Source text:
>>>
The Tech Oversight Project’s Haworth said she views the encyclical as “setting the compass for the moral direction of the world, or at least of the Western world … You don’t have to be Catholic to see your own concerns and your own wishes and fears in this document.” She said she expects her elected leaders to take on specific concerns over AGI and do their part to hold powerful tech companies accountable, rather than for the pope’s document to be “all things for all people.” She also called it a “warning shot for leaders, for politicians, because what this document talked about is the creation of a sub-class.”
For some, the encyclical’s lack of attention to AGI wasn’t a problem, since they took it as the pope focusing on the real-world impacts of AI on vulnerable communities as the technology exists today, rather than some of the potential risks ahead for humanity as a whole if and when labs hit the (largely unspecified) AGI milestone.
<<<
Explore the material:
1. In the passage on the papal encyclical, can you reproduce the part that opens with the words containing "For some, the" and closes with "unspecified) AGI milestone.", changing "vulnerable communities" to "marginalized groups"?
2. How would you write the next few sentences of the passage on the papal encyclical, picking up after its final sentence?
The items that come after the passage on the papal encyclical are not needed.

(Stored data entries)
>>>
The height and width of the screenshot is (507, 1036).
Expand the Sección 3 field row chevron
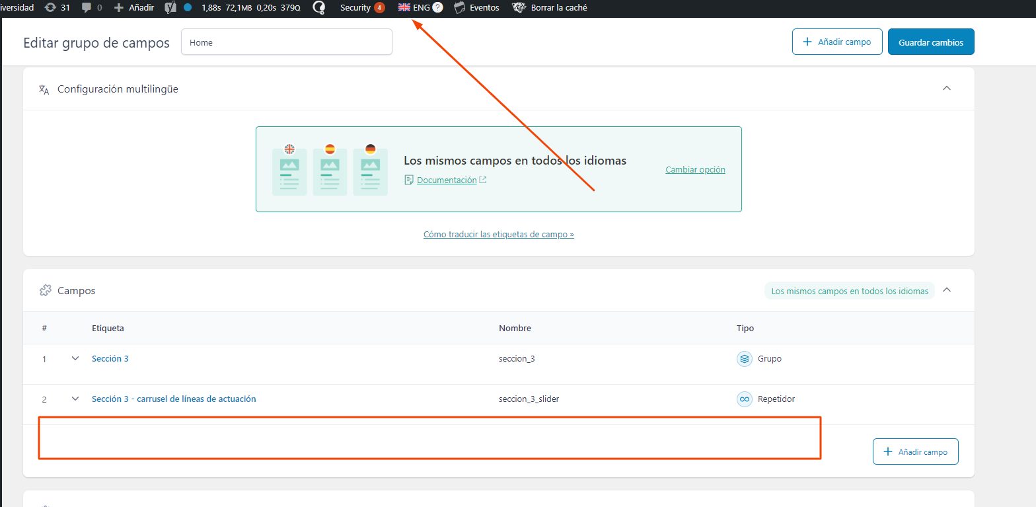(75, 358)
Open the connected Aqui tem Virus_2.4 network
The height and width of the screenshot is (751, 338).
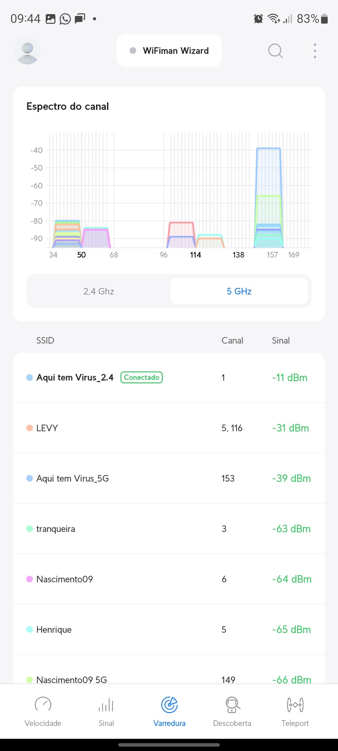point(75,378)
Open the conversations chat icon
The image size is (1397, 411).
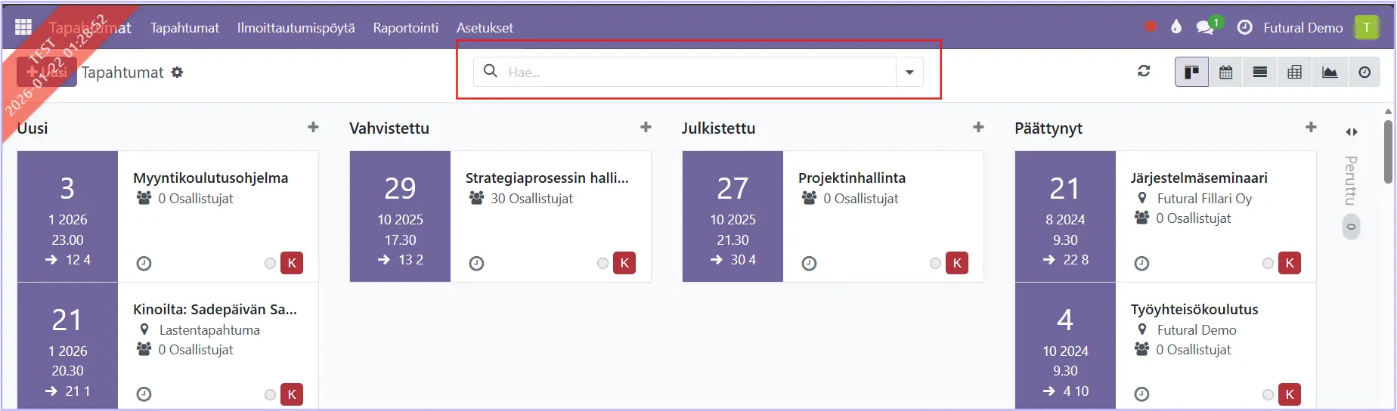(1205, 27)
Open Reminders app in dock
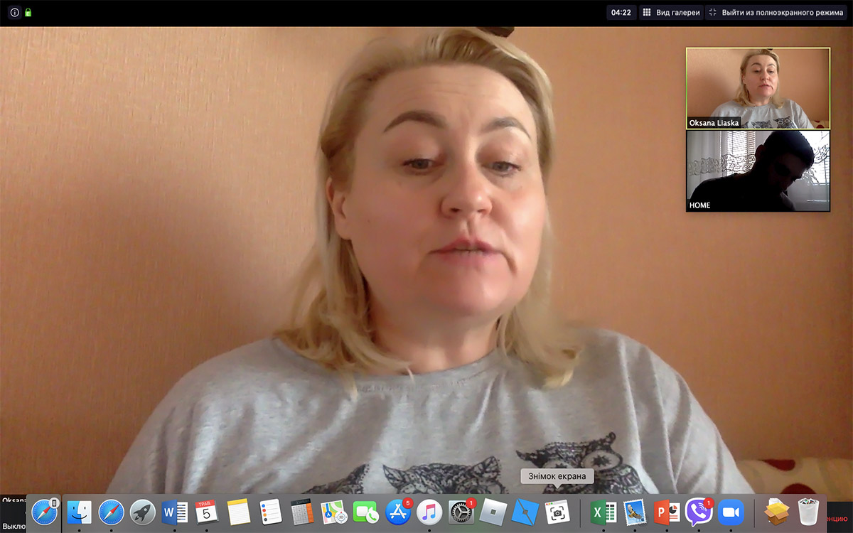853x533 pixels. [x=271, y=512]
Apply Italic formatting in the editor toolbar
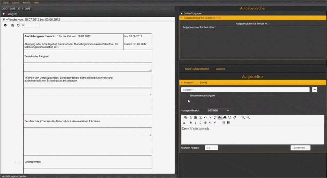This screenshot has height=178, width=327. click(x=196, y=123)
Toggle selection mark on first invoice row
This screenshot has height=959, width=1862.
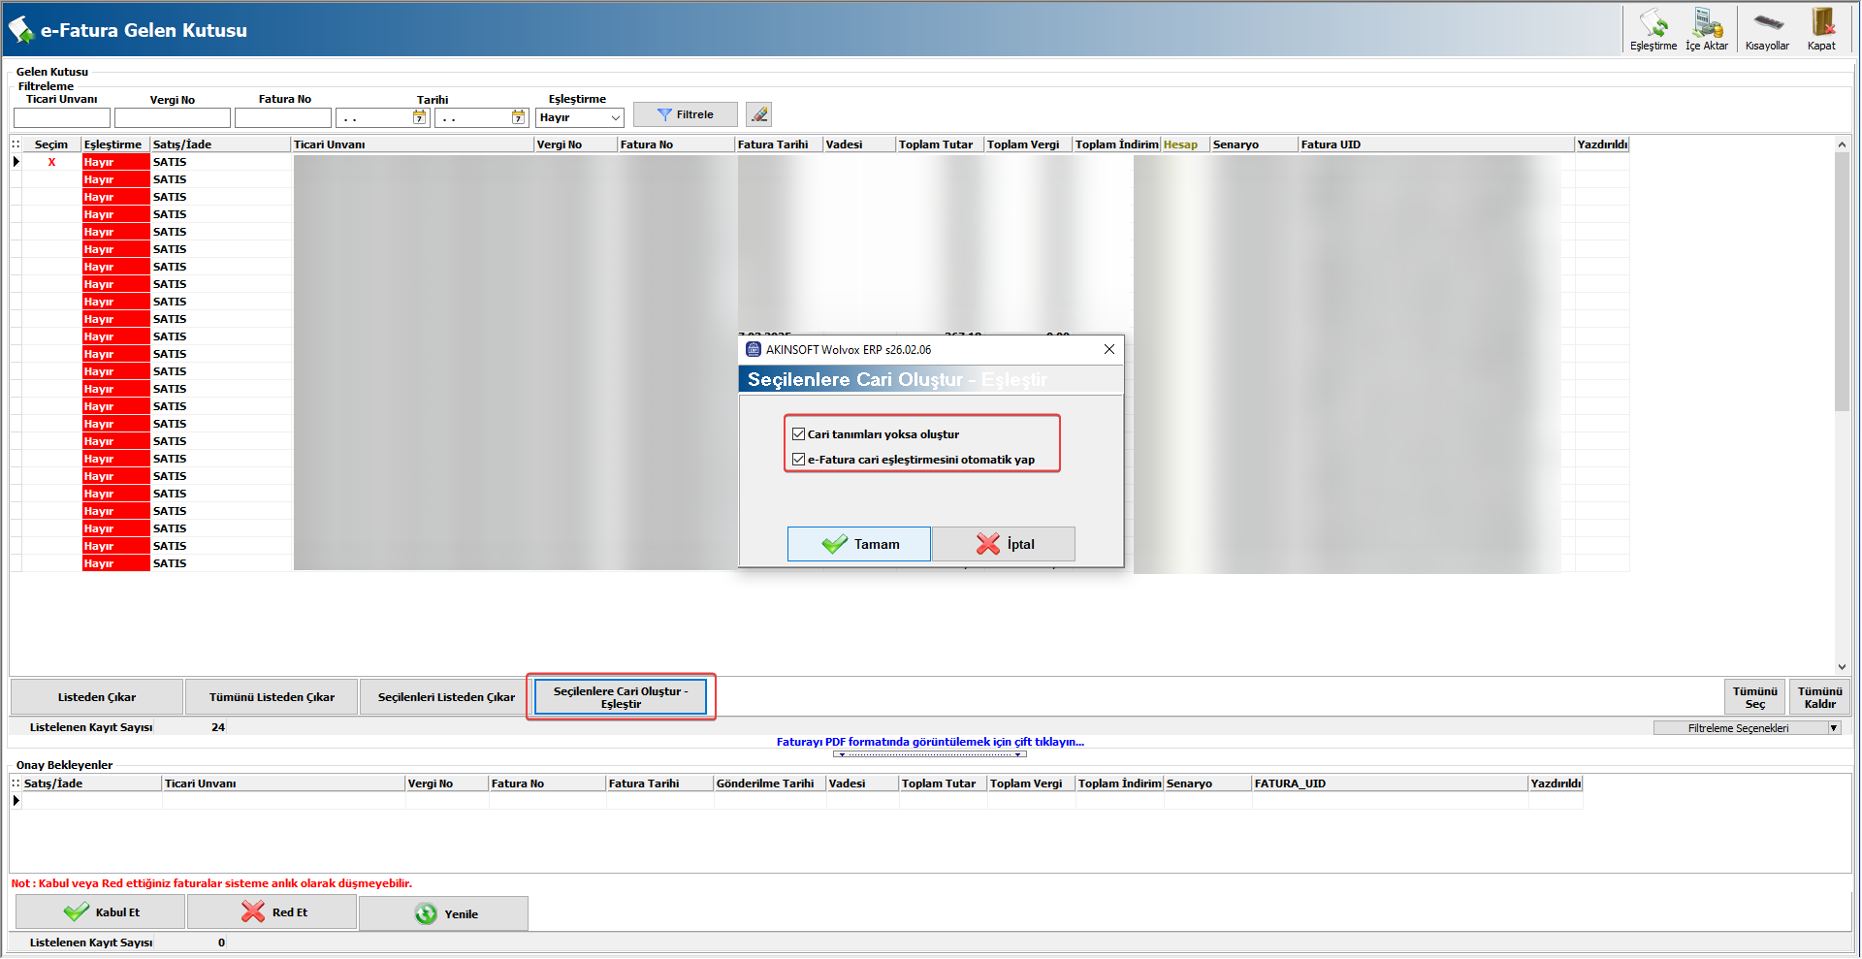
<<<
Expected responses:
1.
For some, the encyclical’s lack of attention to AGI wasn’t a problem, since they took it as the pope focusing on the real-world impacts of AI on marginalized groups as the technology exists today, rather than some of the potential risks ahead for humanity as a whole if and when labs hit the (largely unspecified) AGI milestone.

2.
Aaron Fulkerson, CEO of Opaque Systems, a startup that helps customers organize encrypted data, said the pope is “actually looking at the system and highlighting something that a lot of us in tech would recognize as a systemic risk to humanity. And I’m not even talking about AGI. I’m talking about our global economy.”
Even before the current wave of AI, tech industry centralization could be dangerous. A problem at cybersecurity firm CrowdStrike sidelined banks, hospitals, and airlines around the world, and an outage at Amazon Web Services took down a large swath of the internet, from Reddit to Venmo. For Fulkerson, the risks to the global economy only grow as power is concentrated in the hands of a couple of AI labs.
“The thing that I’ve seen in the news has been this positioning around power dynamics of the pope versus tech bros, but I think everybody’s missing the bigger story here, which is that he’s looking at a system that is intrinsically risky,” Fulkerson said. “We’re sleepwalking into a world in which one or two labs are the cognitive infrastructure of every industry on earth — that means humanity is far less resilient, not more capable.”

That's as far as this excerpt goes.